Core Python concepts every data engineer needs — generators, decorators, context managers, and writing clean, production-ready scripts.

Introduction

Python is the backbone of modern data engineering. This tutorial covers the core patterns you'll use every day in production pipelines — not just syntax, but real-world usage.

1. Generators

Generators let you process data lazily — one record at a time — without loading everything into memory. Essential for large files and streaming pipelines.

code

def read_large_file(path: str):
    with open(path, 'r') as f:
        for line in f:
            yield line.strip()

# Only one line in memory at a time
for record in read_large_file('events.jsonl'):
    process(record)

When to use: Reading large CSVs, JSONL files, or any unbounded stream.

2. Decorators

Decorators wrap functions with cross-cutting concerns — logging, retries, timing — without polluting your business logic.

code

import functools, time

def retry(max_attempts: int = 3, delay: float = 1.0):
    def decorator(func):
        @functools.wraps(func)
        def wrapper(*args, **kwargs):
            for attempt in range(max_attempts):
                try:
                    return func(*args, **kwargs)
                except Exception as e:
                    if attempt == max_attempts - 1:
                        raise
                    time.sleep(delay * (attempt + 1))
        return wrapper
    return decorator

@retry(max_attempts=3, delay=2.0)
def fetch_from_api(url: str) -> dict:
    ...

When to use: API calls, database connections, any flaky I/O operation.

3. Context Managers

Use context managers for any resource that needs guaranteed cleanup — DB connections, file handles, locks.

code

from contextlib import contextmanager
import psycopg2

@contextmanager
def get_db_connection(dsn: str):
    conn = psycopg2.connect(dsn)
    try:
        yield conn
        conn.commit()
    except Exception:
        conn.rollback()
        raise
    finally:
        conn.close()

with get_db_connection(DSN) as conn:
    with conn.cursor() as cur:
        cur.execute("SELECT COUNT(*) FROM events")

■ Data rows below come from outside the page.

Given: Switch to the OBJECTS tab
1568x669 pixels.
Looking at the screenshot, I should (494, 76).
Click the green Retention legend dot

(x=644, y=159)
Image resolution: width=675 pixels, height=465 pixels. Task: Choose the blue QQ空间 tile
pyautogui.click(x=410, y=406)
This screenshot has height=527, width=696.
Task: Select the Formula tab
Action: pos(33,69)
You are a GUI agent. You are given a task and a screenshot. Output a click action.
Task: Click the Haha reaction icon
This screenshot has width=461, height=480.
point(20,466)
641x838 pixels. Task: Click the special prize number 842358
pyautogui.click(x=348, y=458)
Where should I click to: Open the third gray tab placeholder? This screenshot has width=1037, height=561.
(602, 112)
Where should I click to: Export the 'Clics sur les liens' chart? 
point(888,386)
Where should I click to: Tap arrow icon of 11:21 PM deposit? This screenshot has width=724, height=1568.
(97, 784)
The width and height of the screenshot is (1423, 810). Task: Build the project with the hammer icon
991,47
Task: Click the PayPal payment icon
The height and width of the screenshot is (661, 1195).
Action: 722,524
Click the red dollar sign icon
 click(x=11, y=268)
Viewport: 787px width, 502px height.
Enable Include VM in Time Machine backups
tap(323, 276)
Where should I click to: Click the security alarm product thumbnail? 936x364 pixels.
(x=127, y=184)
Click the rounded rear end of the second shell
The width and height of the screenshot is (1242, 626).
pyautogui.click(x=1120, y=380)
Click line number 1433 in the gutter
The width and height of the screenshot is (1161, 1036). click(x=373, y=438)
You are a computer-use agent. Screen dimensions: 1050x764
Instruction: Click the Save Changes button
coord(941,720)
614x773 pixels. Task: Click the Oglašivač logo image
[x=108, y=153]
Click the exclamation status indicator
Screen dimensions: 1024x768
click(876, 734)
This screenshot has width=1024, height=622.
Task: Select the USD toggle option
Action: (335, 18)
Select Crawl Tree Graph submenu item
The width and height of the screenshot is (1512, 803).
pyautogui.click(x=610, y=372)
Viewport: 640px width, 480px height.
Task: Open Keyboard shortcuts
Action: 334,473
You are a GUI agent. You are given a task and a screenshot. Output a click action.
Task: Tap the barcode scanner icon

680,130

When to use: DB connections, file handles, any resource with open/close lifecycle.

4. Async IO

When your pipeline makes many I/O calls (API requests, DB queries), asyncio lets you run them concurrently without threads.

code

import asyncio
import aiohttp

async def fetch(session: aiohttp.ClientSession, url: str) -> dict:
    async with session.get(url) as response:
        return await response.json()

async def fetch_all(urls: list[str]) -> list[dict]:
    async with aiohttp.ClientSession() as session:
        tasks = [fetch(session, url) for url in urls]
        return await asyncio.gather(*tasks)

results = asyncio.run(fetch_all(urls))

When to use: Fetching from REST APIs, reading from multiple S3 paths, any I/O-bound fan-out.

Summary

| Pattern | Use case | |---|---| | Generators | Large files, streaming data | | Decorators | Retry, logging, timing | | Context managers | DB connections, file handles | | Async IO | Concurrent API/I/O calls |